Slovenia's Javorca Church receives European Heritage Label
The Memorial Church of the Holy Spirit atop the 571-metre Javorca hill in the north-west is Slovenia's second item on the list after the clandestine WWII hospital museum Franja won the label in 2015.
Javorca Church is one of the nine new European sites that have been selected for the label now for "celebrating or symbolising the fight for European ideals, values, history and integration".
The other sites are Leipzig's Musical Heritage Sites in Germany, the Dohany Street Synagogue Complex in Hungary, Italy's Fort Cadine, the former Natzweiler concentration camp and its satellite camps in France and Germany, the Sighet Memorial in Romania, the Bois du Cazier in Belgium, the Village of Schengen in Luxembourg and the Maastricht Treaty.
"The European Union is built on the values of peace, freedom, tolerance and solidarity. These values must not be taken for granted; we have to work for them every day. All the sites on the European Heritage Label list promote these values and remind us of all those who fought to establish and preserve them," Commissioner for Education, Culture, Youth and Sport, Tibor Navracsics said.
The nine sites will be added to the list of 29 sites during the European Year of Cultural Heritage in 2018.
The new sites were selected by an independent panel set up by the European Commission from 25 candidates preselected by participating member states.
The Commission will formally designate the sites in February 2018, and an award ceremony will be held in March 2018.
Javorca Church was recognized as a cultural heritage site of national importance in 1999, only to be included in the European Cultural Heritage list of monuments eight years later.
The church seen as a symbol of peace was built after Austro-Hungarian soldiers collected voluntary contributions in 1916 to build a church in memory of their fallen comrades near Isonzo Front battlefields.
Viennese architect Remigius Geyling (1878-1974) made the plans for the church, while the construction was directed by Hungarian Geza Jablonsky. Both were lieutenants of the Austro-Hungarian army.
The church's facade is adorned with the coats of arms of the former empire's provinces. A white Vienna-Secession-style altar made of wood by carpenter Anton Perathoner stands in the interior of the church.
Wooden boards symbolising the pages of a memorial book hang on the side-walls. The names of more than 2,800 killed soldiers of the Austro-Hungarian army were burnt into them.

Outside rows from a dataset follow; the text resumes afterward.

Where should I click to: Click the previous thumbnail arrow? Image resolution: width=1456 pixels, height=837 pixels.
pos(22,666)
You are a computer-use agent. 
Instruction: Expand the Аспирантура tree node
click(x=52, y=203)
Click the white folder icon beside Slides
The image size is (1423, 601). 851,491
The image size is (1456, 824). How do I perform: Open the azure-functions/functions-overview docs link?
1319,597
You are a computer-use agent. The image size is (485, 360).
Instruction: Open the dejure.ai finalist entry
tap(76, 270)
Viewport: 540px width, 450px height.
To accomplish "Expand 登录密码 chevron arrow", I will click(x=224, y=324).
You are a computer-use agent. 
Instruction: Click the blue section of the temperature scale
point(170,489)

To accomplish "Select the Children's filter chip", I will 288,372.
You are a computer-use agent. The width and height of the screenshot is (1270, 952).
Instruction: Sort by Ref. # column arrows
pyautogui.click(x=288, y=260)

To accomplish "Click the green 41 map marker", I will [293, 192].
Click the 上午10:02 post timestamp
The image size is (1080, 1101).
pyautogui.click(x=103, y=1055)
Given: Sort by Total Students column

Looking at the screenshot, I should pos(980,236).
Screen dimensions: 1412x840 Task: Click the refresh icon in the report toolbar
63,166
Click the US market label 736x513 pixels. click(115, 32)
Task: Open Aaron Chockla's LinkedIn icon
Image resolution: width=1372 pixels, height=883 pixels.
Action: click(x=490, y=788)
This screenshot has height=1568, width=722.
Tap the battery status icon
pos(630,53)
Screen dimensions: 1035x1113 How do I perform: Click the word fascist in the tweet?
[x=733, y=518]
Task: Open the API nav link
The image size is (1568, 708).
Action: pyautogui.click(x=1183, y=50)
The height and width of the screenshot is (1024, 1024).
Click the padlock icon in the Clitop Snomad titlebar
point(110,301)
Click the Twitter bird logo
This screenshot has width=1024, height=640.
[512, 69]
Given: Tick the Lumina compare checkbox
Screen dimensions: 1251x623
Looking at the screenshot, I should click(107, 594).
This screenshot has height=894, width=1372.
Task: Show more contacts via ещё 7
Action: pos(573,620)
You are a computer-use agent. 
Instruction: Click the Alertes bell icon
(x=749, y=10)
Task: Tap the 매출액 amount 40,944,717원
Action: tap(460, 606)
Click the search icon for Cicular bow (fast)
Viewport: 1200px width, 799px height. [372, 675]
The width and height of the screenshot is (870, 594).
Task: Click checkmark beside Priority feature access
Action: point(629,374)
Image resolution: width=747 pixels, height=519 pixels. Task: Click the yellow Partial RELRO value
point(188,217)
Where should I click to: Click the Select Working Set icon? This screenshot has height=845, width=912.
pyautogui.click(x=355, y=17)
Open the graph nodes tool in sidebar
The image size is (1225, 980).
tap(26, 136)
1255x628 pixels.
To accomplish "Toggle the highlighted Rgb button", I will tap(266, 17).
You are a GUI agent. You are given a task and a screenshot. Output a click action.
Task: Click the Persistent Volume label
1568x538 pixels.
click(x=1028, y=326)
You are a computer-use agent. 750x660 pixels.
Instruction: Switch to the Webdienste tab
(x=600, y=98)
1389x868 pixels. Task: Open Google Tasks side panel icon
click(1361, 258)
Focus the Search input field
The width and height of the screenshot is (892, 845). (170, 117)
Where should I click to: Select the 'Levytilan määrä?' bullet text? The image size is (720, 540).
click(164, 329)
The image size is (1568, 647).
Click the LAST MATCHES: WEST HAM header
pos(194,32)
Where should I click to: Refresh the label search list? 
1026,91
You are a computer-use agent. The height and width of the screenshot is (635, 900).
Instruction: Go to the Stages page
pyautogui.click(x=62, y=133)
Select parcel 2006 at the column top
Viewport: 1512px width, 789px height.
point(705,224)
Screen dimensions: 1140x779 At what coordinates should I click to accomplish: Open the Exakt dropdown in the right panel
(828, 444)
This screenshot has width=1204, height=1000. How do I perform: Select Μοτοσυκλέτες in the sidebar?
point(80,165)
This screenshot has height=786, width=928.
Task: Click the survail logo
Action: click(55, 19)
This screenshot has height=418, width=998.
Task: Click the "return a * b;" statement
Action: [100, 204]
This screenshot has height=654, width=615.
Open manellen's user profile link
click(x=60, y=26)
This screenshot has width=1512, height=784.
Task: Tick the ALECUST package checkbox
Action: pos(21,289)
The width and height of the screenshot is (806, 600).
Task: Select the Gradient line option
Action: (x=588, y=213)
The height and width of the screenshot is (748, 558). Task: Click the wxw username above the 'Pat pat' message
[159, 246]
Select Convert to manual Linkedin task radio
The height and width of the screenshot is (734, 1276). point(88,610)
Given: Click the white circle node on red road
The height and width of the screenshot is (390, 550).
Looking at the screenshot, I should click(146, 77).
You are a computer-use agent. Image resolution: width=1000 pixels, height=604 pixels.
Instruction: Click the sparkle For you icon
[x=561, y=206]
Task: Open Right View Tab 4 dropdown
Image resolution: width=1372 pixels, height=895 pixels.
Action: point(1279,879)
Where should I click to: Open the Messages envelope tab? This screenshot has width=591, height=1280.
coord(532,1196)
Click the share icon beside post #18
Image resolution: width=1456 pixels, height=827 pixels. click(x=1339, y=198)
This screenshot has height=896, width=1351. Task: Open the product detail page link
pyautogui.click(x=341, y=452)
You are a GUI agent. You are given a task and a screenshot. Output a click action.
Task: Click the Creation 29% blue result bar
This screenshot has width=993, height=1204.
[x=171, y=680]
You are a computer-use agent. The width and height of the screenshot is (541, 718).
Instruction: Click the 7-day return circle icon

Tolmin Mayor Uroš Brežan expressed satisfaction that the nomination, which was submitted in cooperation with the Culture Ministry and the Museum of Tolmin, was successful.
"We always believed that the story of this church conveyed a message that was deeply European and universal at the same time," said the mayor.
Tolmin Museum Director Damjana Fortunat Černilogar said she was very happy with the news although a little surprised because she did not expect the decision to be known yet.
The church was visited by some 6,500 people last year when it celebrated its centenary, while this year more than 7,000 people visited it, mostly foreigners, Černilogar told the STA. She attributes the rise to an exhibition marking the centenary that the Tolmin museum presented also in Austria's Viena and Italy's Gorizia.